La muerte, ese último mensajero que con la última hora viene, al que canta Rubén Blades en “Maestra Vida” (años 80) es para muchas culturas un motivo de celebración. Sí, han dejado atrás las lágrimas para recordar con alegría a esas personas que tanto quisieron.

Por eso en torno de la muerte hay festejos en distintos países, quizás no todos coinciden en fechas, pero son respetadas y transmitidas de generación en generación.

Los llaman festivales del terror y causan furor en adultos y niños. Los más reconocidos: la Danza de la Muerte en España, Noche de Walpurgis, en Alemania, Día de Muertos en México y Halloween en la versión oriunda de Triora en Italia. Todas ellas son recogidas por el casino en vivo Betway en un exhaustivo estudio.

Pero el festejo rey, sin duda, es el Halloween de Estados Unidos y Canadá. Es de lo más esperado y seguido tanto como la Navidad o el Día de Acción de Gracias. Y en su equivalente a la rendición de tributo a la muerte con el famoso Día de Muertos que celebra México.

Estamos en las postrimerías de octubre. Halloween, a la vuelta de unos días, nos permitirá disfrutar durante una noche del encanto, de la magia, que tienen los espacios decorados con calabazas y telas de araña, alumbrados con velas y candelabros y de la picardía e ingenuidad de niños vestidos como calaveritas o brujitas.

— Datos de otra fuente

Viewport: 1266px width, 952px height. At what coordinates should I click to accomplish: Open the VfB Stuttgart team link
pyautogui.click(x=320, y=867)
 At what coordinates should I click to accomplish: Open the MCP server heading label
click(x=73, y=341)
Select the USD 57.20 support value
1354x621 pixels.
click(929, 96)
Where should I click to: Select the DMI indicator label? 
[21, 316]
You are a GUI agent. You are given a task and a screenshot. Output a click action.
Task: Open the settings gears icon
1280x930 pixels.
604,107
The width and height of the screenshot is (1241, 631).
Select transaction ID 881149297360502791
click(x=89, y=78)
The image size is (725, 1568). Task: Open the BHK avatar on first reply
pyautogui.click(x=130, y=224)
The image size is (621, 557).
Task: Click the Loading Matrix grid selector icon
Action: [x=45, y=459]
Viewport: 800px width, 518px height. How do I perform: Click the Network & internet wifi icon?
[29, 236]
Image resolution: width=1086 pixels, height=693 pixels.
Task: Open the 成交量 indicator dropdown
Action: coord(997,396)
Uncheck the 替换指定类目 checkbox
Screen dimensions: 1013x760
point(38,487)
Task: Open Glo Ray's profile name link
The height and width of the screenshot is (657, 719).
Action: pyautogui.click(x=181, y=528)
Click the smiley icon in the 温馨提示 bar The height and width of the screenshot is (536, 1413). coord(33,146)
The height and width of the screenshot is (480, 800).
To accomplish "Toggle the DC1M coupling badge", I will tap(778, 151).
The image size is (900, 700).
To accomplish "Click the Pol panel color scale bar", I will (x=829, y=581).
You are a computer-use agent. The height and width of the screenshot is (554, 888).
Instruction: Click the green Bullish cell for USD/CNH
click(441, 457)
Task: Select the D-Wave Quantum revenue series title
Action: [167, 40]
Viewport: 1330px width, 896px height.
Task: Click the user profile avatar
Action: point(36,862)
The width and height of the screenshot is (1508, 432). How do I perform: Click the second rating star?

Una celebración antigua por el éxito de las cosechas era esperada en los pueblos celtas a finales de octubre. La llamaban “Samhain” y se caracterizaba por el encendido de fogatas y presencia de máscaras para ahuyentar espíritus. Esto sucedía en las horas que antecedían al Día de Todos los Santos y dio paso a Halloween, esta curiosa tradición que hace sucumbir a medio planeta, pero con intensidad en Estados Unidos y Canadá.

Esa noche, la del 31 de octubre, nadie duerme. Los niños cuentan las horas para ir con sus cestas a tocar puertas del vecindario y preguntar por ese “trato o dulce” o “truco o dulce”, propuesta al que los adultos no escapan y regalan dulces para extender la alegría infantil.

Adentro, en cada casa, la mesa puede esperar a los invitados con una carta gastronómica, propicia para la ocasión, que puede abrir el apetito con crema de calabaza, escobitas de queso, pastel de pavo, cráneos de sandía y manzanas acaramelas o convertidas en calaveras o calabazas.  ¿El brindis? Pues que sea obviamente con bebidas “sangrientas” – sangría o Bloody Mary- bien frías para compartir.

Halloween mueve los mercados, el comercio, la buena vibra. Solo en 2019 celebrar la fecha en el mundo supuso un gasto de 8.8 millones de dólares.

Es difícil no caer en su magia. Halloween tiene tanto encanto que tiene las puertas abiertas hasta en la Casa Blanca. Fue así como vimos, varios años, a los carismáticos Barack y Michelle Obama -y más recientemente a Donald y Melania Trump- esperar a los niños para obsequiarles dulces.